Harris wore a pantsuit, a power dressing mandate in the sobering, so-boring, sartorial codes of America (if this was Europe, she would be in a mid-calf black dress hugging her every curve). The saving grace was perhaps that it was tan and by the stylish label Chloe.
Harris has hardly changed her wardrobe since she was announced as a presidential candidate. As vice-president, she dressed as safely as possible, so as to not distract from the focus on her work. Harris’s uniform has been tried-and-tested classic—tailored suits in black or neutrals, straight-leg trousers, Converse sneakers or then pointy pumps, and a gold link or pearl necklace.
She took a break from her uniform at the Phoenix Awards dinner in Washington, DC, when she wore a black sequin column dress from black American designer LaQuan Smith. But Harris is as neutral in her power suits as Hillary Clinton was bright in her rainbow-hued wardrobe.
Why is this so? Because Harris is playing to the conservative gallery, unlike Clinton, where the focus on her pantsuits went hand-in-hand with her nomination as the first female presidential candidate. Harris is toning down the feminist narrative, and notching up the race and migrant angle. Barack Obama was elected and Hillary was not, showing a trend that race matters more than gender to conservative America. Harris is using her subversion of feminine fashion to push for female and mixed-race representation. She is saying “don’t look at me, just listen to me”.
Women and clothing have long held a history with representation. Women were expected to be invisible to men in many societies, and were forced to dress as men to wander the streets in freedom. Shakespeare’s female characters (and those of all the other playwrights of 16th century England) were played by young boys dressed as women, as women were not permitted in the performing arts.
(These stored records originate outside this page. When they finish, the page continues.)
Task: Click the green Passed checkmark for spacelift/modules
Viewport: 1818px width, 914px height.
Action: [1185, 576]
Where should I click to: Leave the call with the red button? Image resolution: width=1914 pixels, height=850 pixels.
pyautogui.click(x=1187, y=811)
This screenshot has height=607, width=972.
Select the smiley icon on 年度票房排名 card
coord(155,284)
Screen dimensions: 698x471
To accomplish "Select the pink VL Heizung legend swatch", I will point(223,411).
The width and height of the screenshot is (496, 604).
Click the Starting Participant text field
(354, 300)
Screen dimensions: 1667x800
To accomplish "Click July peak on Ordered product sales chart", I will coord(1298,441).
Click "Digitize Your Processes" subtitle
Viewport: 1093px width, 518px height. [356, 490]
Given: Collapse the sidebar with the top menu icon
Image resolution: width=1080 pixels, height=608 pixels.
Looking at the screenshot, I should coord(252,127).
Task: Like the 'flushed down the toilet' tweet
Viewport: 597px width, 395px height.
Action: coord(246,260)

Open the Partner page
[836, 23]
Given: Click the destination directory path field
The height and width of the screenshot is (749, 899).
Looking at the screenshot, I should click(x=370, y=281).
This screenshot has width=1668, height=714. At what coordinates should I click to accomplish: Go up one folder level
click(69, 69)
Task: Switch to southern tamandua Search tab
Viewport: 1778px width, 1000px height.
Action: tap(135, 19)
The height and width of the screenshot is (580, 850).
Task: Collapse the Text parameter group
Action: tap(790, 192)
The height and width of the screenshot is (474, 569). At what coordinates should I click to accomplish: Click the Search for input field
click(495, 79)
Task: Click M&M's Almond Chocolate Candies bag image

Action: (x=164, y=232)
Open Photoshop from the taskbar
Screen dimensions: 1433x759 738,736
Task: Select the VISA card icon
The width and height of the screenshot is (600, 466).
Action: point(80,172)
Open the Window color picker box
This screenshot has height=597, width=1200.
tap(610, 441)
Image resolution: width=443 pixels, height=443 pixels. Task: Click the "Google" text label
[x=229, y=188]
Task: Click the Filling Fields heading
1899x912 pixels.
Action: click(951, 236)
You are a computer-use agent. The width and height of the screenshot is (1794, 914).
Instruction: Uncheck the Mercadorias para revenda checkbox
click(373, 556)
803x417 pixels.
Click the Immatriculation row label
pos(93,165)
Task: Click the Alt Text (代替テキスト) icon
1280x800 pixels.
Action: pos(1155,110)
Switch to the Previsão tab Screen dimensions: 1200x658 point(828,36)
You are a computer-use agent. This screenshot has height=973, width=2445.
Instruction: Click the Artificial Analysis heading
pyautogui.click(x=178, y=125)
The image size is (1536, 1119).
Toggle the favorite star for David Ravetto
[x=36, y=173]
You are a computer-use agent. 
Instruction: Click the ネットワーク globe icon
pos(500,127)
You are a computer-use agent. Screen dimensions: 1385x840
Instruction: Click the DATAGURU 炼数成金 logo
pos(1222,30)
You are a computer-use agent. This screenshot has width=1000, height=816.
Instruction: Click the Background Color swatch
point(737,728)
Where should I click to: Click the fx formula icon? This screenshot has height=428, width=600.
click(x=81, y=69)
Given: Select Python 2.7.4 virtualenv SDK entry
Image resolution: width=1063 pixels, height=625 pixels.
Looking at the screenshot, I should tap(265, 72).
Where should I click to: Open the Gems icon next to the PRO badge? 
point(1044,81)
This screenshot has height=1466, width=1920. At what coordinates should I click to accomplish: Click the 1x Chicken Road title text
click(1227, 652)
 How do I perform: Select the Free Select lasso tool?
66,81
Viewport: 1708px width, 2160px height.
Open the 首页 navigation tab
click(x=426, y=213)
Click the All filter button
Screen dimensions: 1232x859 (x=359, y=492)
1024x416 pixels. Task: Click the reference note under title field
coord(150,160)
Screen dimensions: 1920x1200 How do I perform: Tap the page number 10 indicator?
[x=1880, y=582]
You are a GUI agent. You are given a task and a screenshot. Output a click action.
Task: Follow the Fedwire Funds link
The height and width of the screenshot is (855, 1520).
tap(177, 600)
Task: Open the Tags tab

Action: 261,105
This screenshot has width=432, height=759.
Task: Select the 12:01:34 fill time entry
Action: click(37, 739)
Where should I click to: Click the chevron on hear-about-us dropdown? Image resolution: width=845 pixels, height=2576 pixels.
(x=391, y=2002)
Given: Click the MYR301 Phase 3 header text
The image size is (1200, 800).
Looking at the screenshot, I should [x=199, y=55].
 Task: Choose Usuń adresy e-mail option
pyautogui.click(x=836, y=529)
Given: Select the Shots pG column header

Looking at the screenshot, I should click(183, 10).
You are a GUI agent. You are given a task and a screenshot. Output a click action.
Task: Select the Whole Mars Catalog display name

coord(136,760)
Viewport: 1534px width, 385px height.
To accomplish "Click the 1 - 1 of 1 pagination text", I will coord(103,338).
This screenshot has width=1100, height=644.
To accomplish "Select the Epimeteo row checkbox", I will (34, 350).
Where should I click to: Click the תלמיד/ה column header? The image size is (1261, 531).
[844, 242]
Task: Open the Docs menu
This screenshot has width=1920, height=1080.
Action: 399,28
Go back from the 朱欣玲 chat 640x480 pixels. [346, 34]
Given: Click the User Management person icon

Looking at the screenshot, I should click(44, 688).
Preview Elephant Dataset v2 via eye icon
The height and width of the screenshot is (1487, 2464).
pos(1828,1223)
One of the first women in the arts to dress like a man was Marlene Dietrich in 1933, for the film Riviera Days and Nights. She later paved the way for a women’s tuxedo followed by Greta Garbo, Katherine Hepburn and the iconic ‘Le Smoking’suit by Yves Saint Laurent.
Harris and women’s representation was on top of my mind when I watched Suffs, Shaina Taub’s iconic Broadway musical, short for the Women’s Suffrage movement in the US and across the world that allowed women the right to vote. Patronisingly ridiculed, and made small by being called ‘Suffragette’, men in power laughed off the movement with sexist jibes such as ‘She can’t take a joke’, ‘She sure as hell won’t shut up’, and the typical ‘She can’t get a man, so she’s a suffragette’. Quite similar to the ‘childless cat lady’trope, no?
Taub’s play is extraordinary in its craft. Not only does it turn the insults into songs, she also made women and non-binary performers play the male characters in the play! This is remarkable, as it renders men as invisible for the first time. And, by extension, quite unnecessary.
I do hope Harris wins the presidency, because what happens in America impacts the world. And what the world needs right now is representation and inclusion.